The end of the year is typically thin on interesting news in the technology sector, as companies opt to wait for the Consumer Electronics Show (CES) in January to make any major announcements or product unveils. There are exceptions, however. Just before we ring in another year, Intel has posted an interesting document that essentially confirms its upcoming Xeon Scalable processors based on Sapphire Rapids will support on-package high bandwidth memory (HBM).
While previously rumored, this is a feature Intel has not explicit stated up to this point. During its
Architecture Day 2020 event this past summer, Intel talked a little about Sapphire Rapids (among other things), noting it is based on an 10-nanometer enhanced SuperFin technology, which should yield better performance and power characteristics.

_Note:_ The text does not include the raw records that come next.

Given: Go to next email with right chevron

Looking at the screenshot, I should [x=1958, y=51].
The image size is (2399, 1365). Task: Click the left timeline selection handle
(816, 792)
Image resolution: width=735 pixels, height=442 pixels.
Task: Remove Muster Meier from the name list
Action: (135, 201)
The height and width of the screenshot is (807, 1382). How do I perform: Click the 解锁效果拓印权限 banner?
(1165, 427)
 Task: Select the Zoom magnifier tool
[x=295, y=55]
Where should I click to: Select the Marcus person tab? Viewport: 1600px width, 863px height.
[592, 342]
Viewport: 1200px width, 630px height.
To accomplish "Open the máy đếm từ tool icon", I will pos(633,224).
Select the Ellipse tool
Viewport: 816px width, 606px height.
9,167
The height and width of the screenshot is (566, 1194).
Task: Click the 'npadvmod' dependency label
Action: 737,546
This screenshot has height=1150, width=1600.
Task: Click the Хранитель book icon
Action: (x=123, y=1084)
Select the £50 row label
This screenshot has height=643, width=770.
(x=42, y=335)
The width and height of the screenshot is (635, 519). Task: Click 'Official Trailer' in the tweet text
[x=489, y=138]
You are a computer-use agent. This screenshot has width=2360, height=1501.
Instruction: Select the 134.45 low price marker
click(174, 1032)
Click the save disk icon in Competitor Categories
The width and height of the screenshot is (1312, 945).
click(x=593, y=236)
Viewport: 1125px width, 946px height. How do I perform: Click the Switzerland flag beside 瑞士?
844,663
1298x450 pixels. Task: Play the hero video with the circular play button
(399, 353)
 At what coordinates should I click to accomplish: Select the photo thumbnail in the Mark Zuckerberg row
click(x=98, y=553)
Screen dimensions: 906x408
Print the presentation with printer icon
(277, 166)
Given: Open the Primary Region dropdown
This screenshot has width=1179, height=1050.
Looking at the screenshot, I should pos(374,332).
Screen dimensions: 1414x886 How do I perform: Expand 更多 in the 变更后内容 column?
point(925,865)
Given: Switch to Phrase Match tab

Intel also confirmed that Sapphire Rapids will support new technologies including
DDR5 memory support, PCI Express 5.0, Compute Express Link (CLX) 1.1, and built-in AI acceleration using new Advanced Matrix Extensions. Sapphire Rapids will also serve as part of the foundations for Aurora, the first Intel-based exascale supercomputer.
Adding HBM to the mix could offer a significant increase in bandwidth. And it is apparently coming, according to a newly updated
Intel Architecture document (PDF) titled "Set Extensions and Future Features Programming Reference." The reference to HBM falls under the Integrated Memory Controller Machine Check Errors section, towards the bottom. Have a look...
This section highlights a bunch of error codes related to the integrated memory controllers of Intel's upcoming Sapphire Rapids CPUs, and what the codes mean. As highlighted above, two of them—0220H and 0221H—point specifically to HBM memory, including an HBM command / address parity error, and an HBM data parity error.
Normally going through a series of memory error codes would be pretty boring, but in this case, the entries serve as confirmation that Sapphire Rapids will indeed adopt HBM memory into the mix (and yes, I realize that "HBM memory" is redundant, like "ATM machine"). This is in addition to 8-channel DDR5 memory support, which also figures to boost memory bandwidth over DDR4. Intel Optane Memory support is also headed to Sapphire Rapids.
It will be interesting to see what kind of performance dividends Sapphire Rapids brings to the high performance computing (HPC) sector, with on-package HBM support. We'll find out when these chips ship out in the second half of next year.